* **Short problem**:
Please update the lines from the line with "At what coordinates" to the line with "[x=451, y=1000]" by replacing "checkbox" with "check box", changing nothing else. Leave out the pictures and return only those lines.

* **Supplied material**:
----
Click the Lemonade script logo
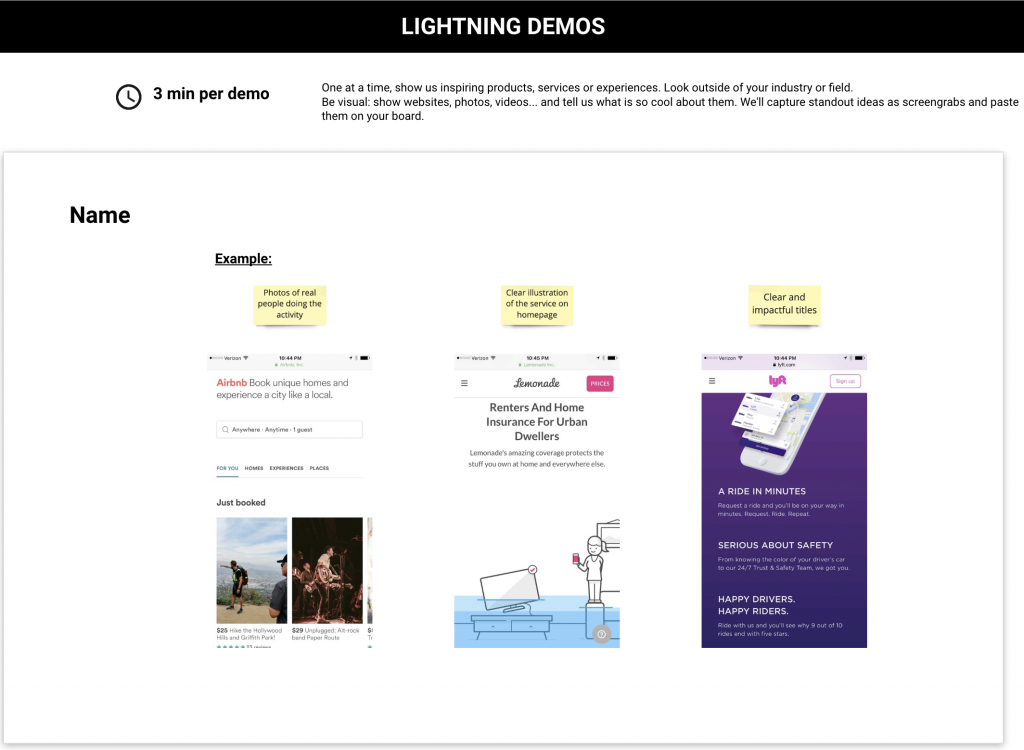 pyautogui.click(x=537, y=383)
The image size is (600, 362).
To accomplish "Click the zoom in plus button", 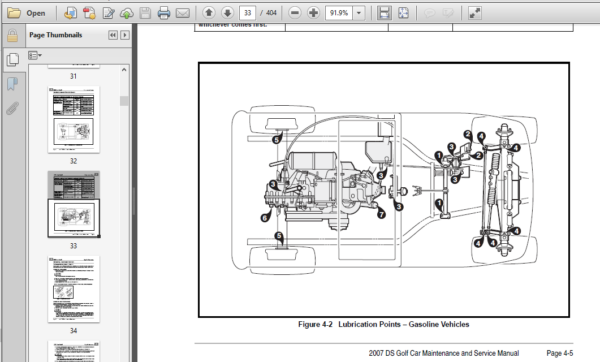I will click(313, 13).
----
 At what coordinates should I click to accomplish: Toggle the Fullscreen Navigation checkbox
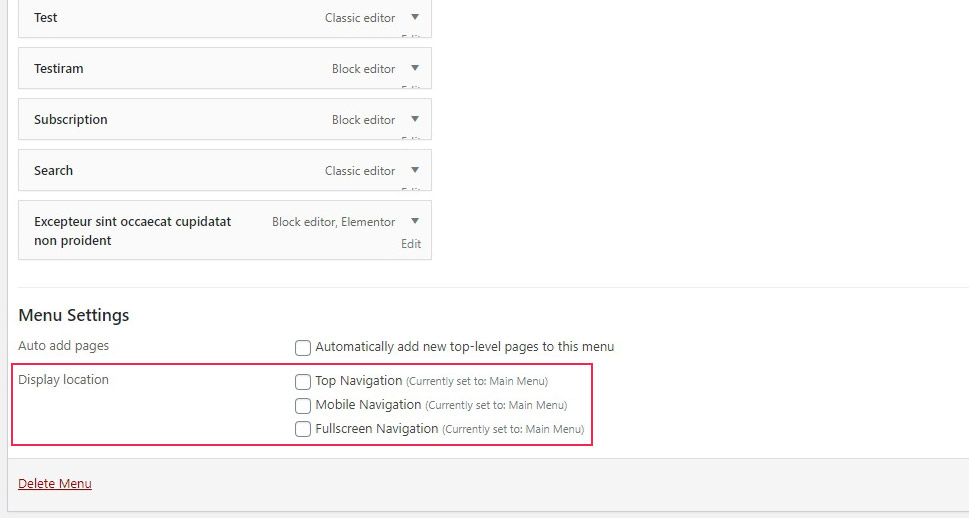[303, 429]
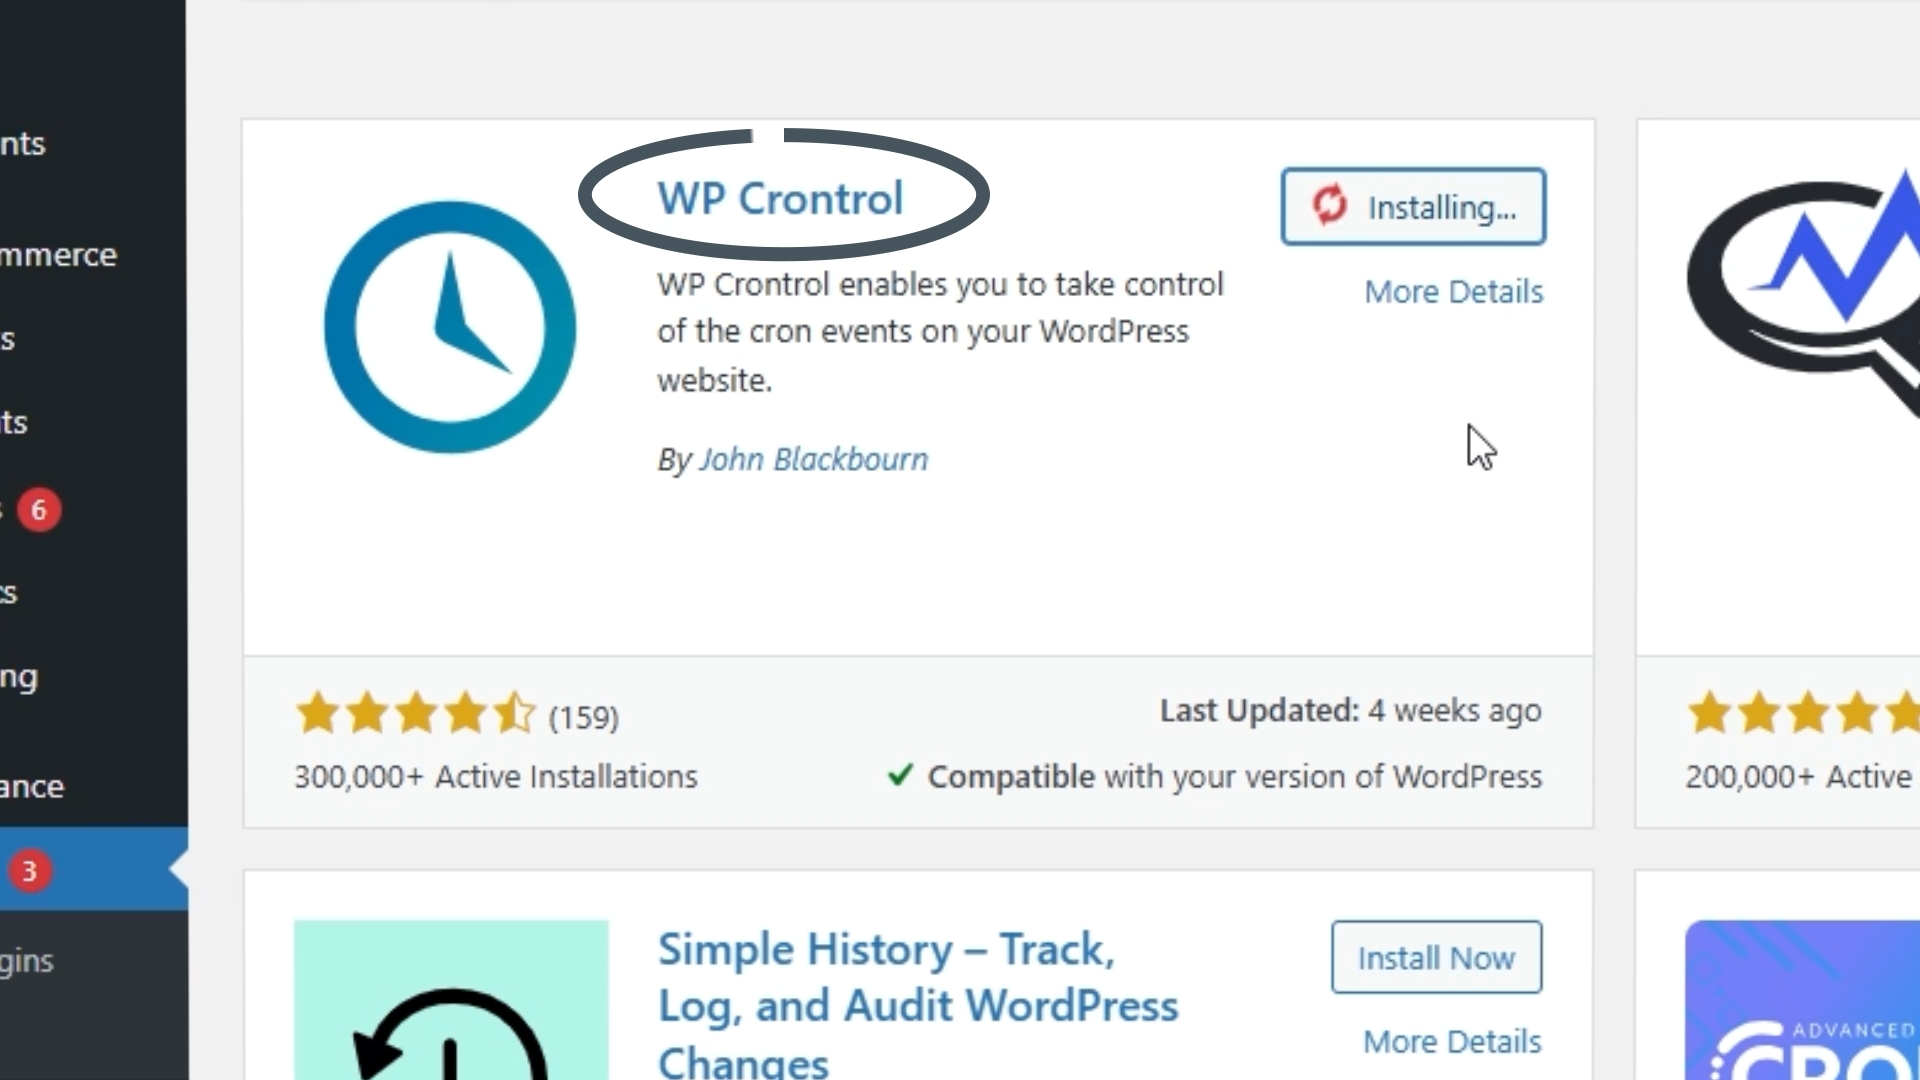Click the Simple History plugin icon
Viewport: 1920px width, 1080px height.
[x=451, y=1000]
----
* **Exercise response**:
 At what coordinates should I click to accomplish: Toggle the Fullscreen Navigation check box
[303, 429]
Click the Simple History plugin icon
Viewport: 1920px width, 1080px height.
[x=451, y=1000]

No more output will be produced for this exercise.